Nov 25, 2013, 5:29 PM EDT
Three quick thoughts on this year’s honor, which went to the Colorado Rapids’ midfielder Monday:
Are we getting smarter about this stuff?
A good holding midfielder can stitch his team together in ways many fans and supporters cannot see without the most careful study. Casual observers might see a guy who doesn’t contribute enough to the attack, or does not manhandle enough opposition attackers for their liking. But there is a handsome value on the holding mid who can shape a contest through defensive positioning, by covering ground, by using skill and space wisely in linking possession front to back, etc.
It’s not always glamorous work. But show me a solid team, I can probably show you a steady-eddy holding midfielder.
So we come to Dillon Powers, the first-year Colorado Rapid who was today named MLS Rookie of the Year.
It would have been so easy for voters to choose teammate Deshorn Brown, whose stats made a screaming account. His 10-goals equaled an MLS rookie record – and if there is one thing we American sports fans love, it’s a “scoring record” of any shape or form.
We’ve seen central mids picked as RoY, Maurice Edu most recently, although that was back in 2007. But this one seems different because there was an attractive choice among attackers (Brown).
Young American playing centrally? Impressive
U.S. born-and-bred central midfielders have hardly been non-existent. Claudio Reyna, Tab Ramos, John O’Brien, John Harkes, Chris Armas, Kerry Zavagnin, Ben Olsen … well, the list could go on. They all made contributions from the center of the field.
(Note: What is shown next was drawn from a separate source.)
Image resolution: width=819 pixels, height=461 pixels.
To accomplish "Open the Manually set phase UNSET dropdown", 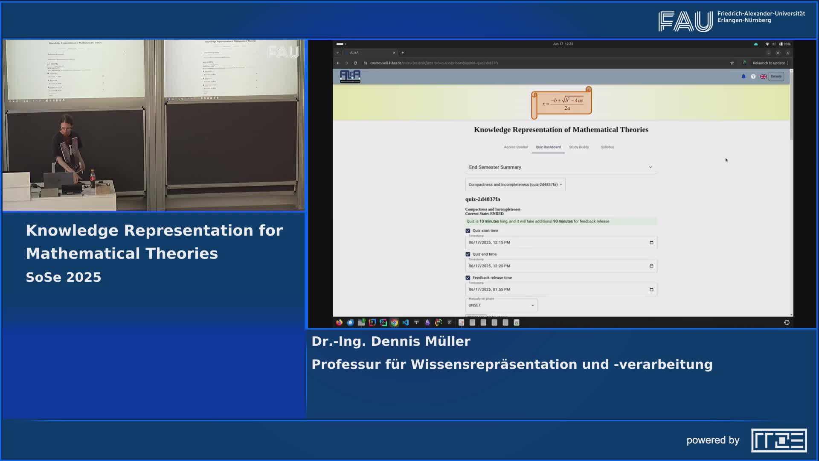I will pos(501,305).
But if we’re honest, the list of stately U.S. center backs, forwards and, of course, goalkeepers is probably longer. Bottom line, it’s tough for a U.S. man, especially a younger one, to make his mark as a central midfielder, where technical work and a savvy first touch is of highest value.
So, a bonus congrats to young Powers. Well done, young man.
The award was always bound for Colorado
But then, we were saying that three months ago.
What would have been really interesting: had Rapids’ left back Chris Klute, goalkeeper Clint Irwin or center back Shane O’Neill been eligible. All were practically rookies, although not technically so, having signed low-level pro deals before 2013.
Now that would have created a selection pool of RoY candidates from one team the likes none of us have ever seen.